指示
暑さ指数についての文章のうち、「その疑問、解消します!」から「最高気温は1.7度上がっているといいます。」までの部分を、一字一句変えずに書き出してください。

暑さ指数とはどんな意味?
指数ってなんのこと?
気温との違いは?
情報はどこで分かるの?
指針の使い方は?
その疑問、解消します!
暑さ指数(WBGT)と熱中症の関係、
暑さ指数が発表されるようになった由来、
暑さ指数の調べ方も含めて、
わかりやすくお伝えします。
暑さ指数とはどんな意味?
ここ数年、日本の夏は記録的な暑さが続いています。
40度前後になる気温を記録する猛暑日も
あまり珍しくなくなった今日この頃。
日本気象協会によると、
東京ではこの100年間で
年間での平均気温が3.2度上昇し、
最低気温は4.4度、
最高気温は1.7度上がっているといいます。
この傾向は東京だけではなく、
全国的に年間の平均気温が上がっているのです。
年々暑くなるのが早くなっているような気もします。
総務省消防庁は、
2018年の4月30日~9月30日の
熱中症による救急搬送者数(速報値)が
全国で9万5073人だったと発表しました。
これは2008年の調査開始以降、
年間最多の人数です。
そんな中、よく見聞きするようになった言葉に、
『暑さ指数(あつさしすう)』
があります。
暑さ指数とは?
暑さ指数は環境省が発表しています。
暑さ指数を簡単に言うと、
熱中症へのかかりやすさを示す指数です。
ここでいう「指数」とは基準値のことです。
熱中症に備えるためのもので、
正式名称は『湿球黒球温度(しっきゅうこっきゅうおんど)』といいます。
『暑さ指数』は『WBGT』とも表記されます。
暑さ指数はもともとアメリカで提案されたもので、
『WBGT』は、「Wet-Bulb Globe Temperature」の略称です。
暑さ指数は熱中症に大きく影響する、
「湿度」・「気温」・「周辺の熱環境(日射・輻射熱)」
の3つの要素で計算し、
単位は気温と同じ摂氏度(℃)で示されます。
ニュースや天気予報を見ていると、
日中の「最高気温」にどうしても目が行きがちですが、
単純に気温だけでなく、
湿度や日射しなどの違いをも考慮して、
熱中症の予防につながるのが
『暑さ指数(WBGT)』です。
暑さ指数の由来
暑さ指数は、1954年(昭和29年)、
熱中症を未然に防ぐことを主な目的として、
アメリカ・サウスカロライナ州のビューフォート郡、
パリスアイランドにあるアメリカ海兵隊の新兵訓練所で、
熱中症のリスクを事前に判断するために開発されました。
映画『フルメタル・ジャケット』の舞台にもなっている、
アメリカ海兵隊のブートキャンプ(新兵訓練)は
過酷なことでも有名です。

提供資料
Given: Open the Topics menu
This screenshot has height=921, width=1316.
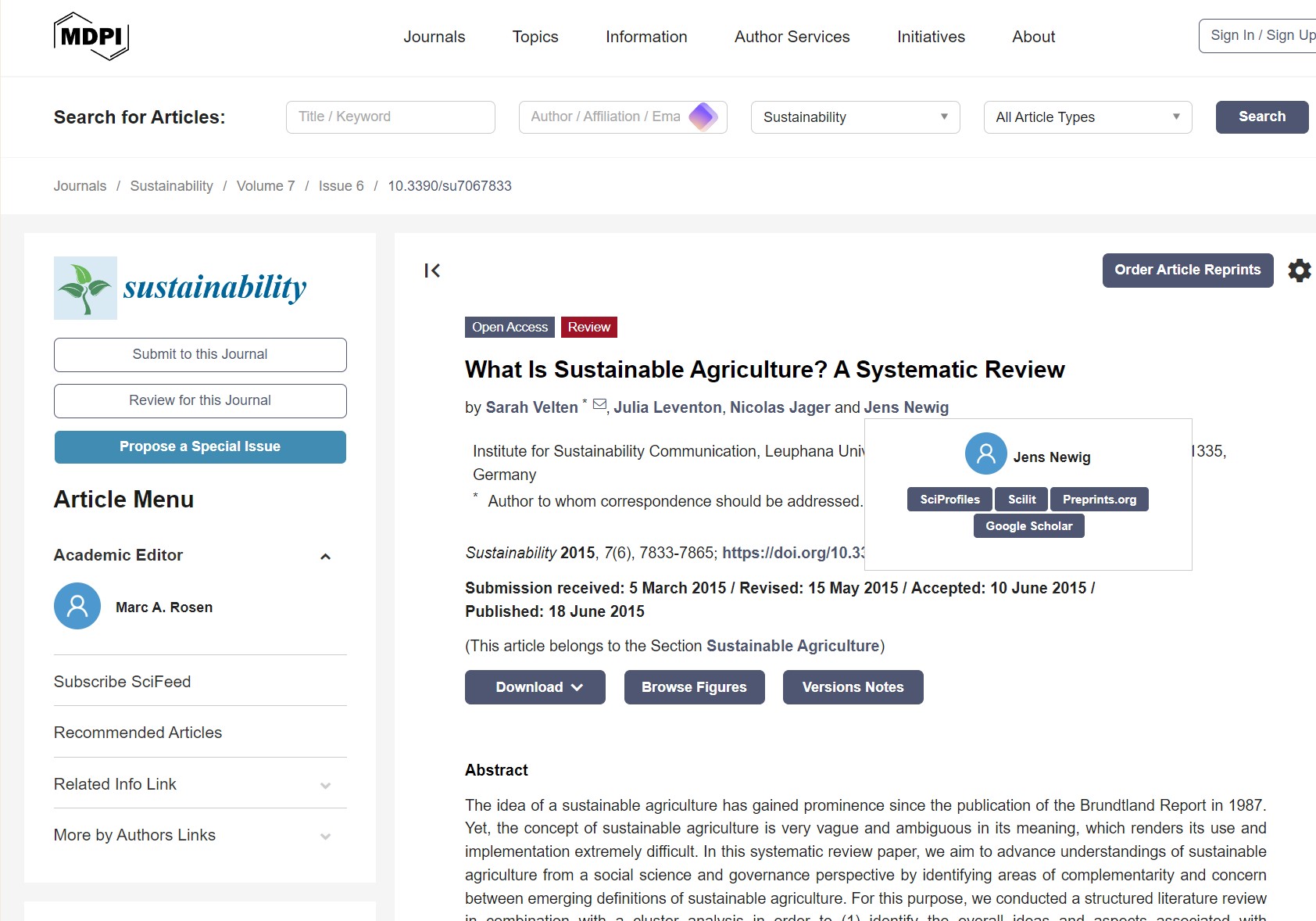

解答
その疑問、解消します!
暑さ指数(WBGT)と熱中症の関係、
暑さ指数が発表されるようになった由来、
暑さ指数の調べ方も含めて、
わかりやすくお伝えします。
暑さ指数とはどんな意味?
ここ数年、日本の夏は記録的な暑さが続いています。
40度前後になる気温を記録する猛暑日も
あまり珍しくなくなった今日この頃。
日本気象協会によると、
東京ではこの100年間で
年間での平均気温が3.2度上昇し、
最低気温は4.4度、
最高気温は1.7度上がっているといいます。